HipLatina is partnering with Voto Latino during Hispanic Heritage Month this fall election season to promote civic action by everyday people across the country. Unfortunately the U.S. is still fairly behind many other countries when it comes having a female presence in government and politics, and of the women we do have in office, Latinas make up a small percentage. But there are some, and they deserve to be seen. The five Latinas featured here are actively seeking political change by working in government, either as judges or state representatives. We applaud their efforts, and hope their example inspires a ripple effect of positive change this November.
Vanessa Ruiz: Senior Judge to The District of Columbia Court of Appeals
Judge Ruiz took office as a Senior Judge to the highest court in The District of Columbia Court of Appeals after serving as an associate judge appointed by President Bill Clinton from 1994-2011. A Puerto Rican native, she attained her BA in Philosophy at Wellesley College before receiving her law degree from Georgetown.

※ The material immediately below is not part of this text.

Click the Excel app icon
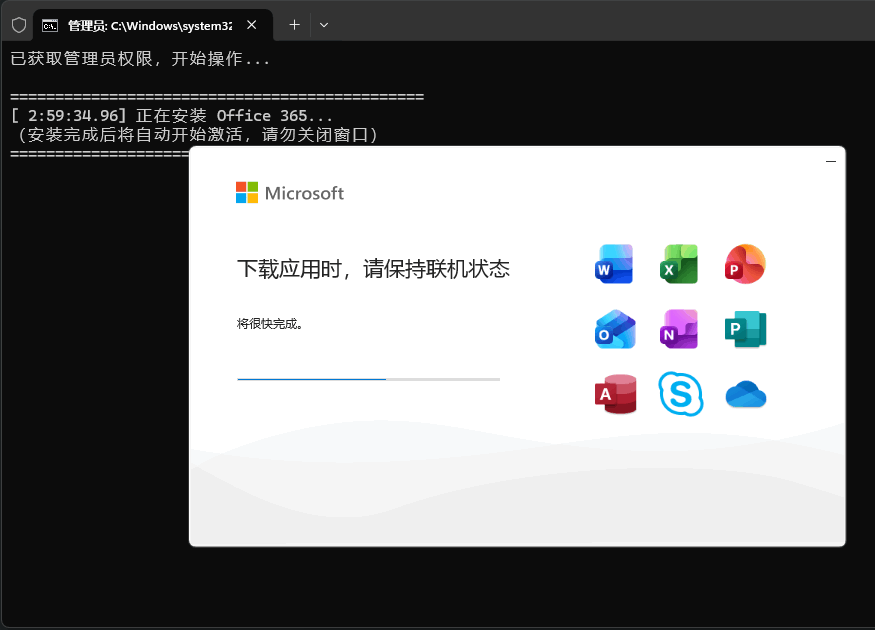Image resolution: width=875 pixels, height=630 pixels. pos(679,264)
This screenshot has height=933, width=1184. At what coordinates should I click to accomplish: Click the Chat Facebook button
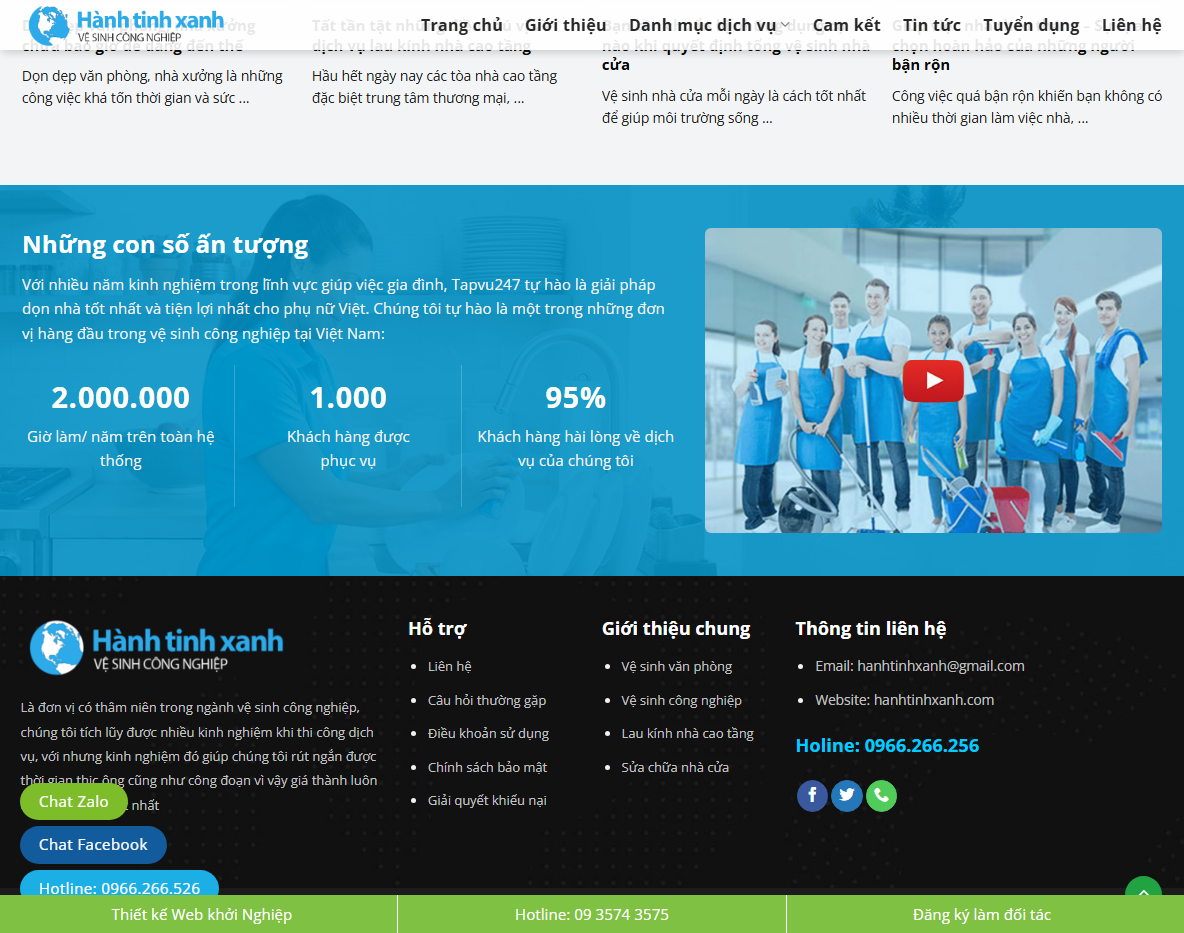point(93,844)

Judge Ruiz is the first and only Latina to serve on DC’s highest court as well as the longest serving woman on the court, and has served as a member of the National Association of women judges. Her most famous case was one she brought before the Supreme Court (the first woman to do so) Havens v. Coleman, a case that challenged the unfair housing practices and violations of the Fair Housing Act of 1968. Throughout her career Judge Ruiz has striven in many ways to create a community of strong female judges and lawmakers, demonstrated by her service developing Hispanic law students, and clerks.
Cecilia Maria Altonaga: Judge of The United States District Court for the Southern District of Florida
Judge Altonaga is the first Cuban-American woman to be appointed to a Federal Court in the United States. She received her law degree from Yale and was appointed to her office by President George W. Bush in 2003. She is popular in her state of Florida and is notable for cultivating law interns from the Florida International University College of Law.
One of her most significant rulings came against the United States’ Sugar corporation. In 2007, Judge Altonaga ruled that flushing its untreated wastewater into Lake Okeechobee (or Florida’s Inland Sea) violated the Clean Air and Water Act.
Lucille Roybal-Allard – Member of the House of Representatives from California’s 40th District
Congresswoman Roybal-Allard was the first Mexican-American woman elected to Congress in 1992. She’s known for her staunch support of immigration reform, labor unions, and the rights of women and children.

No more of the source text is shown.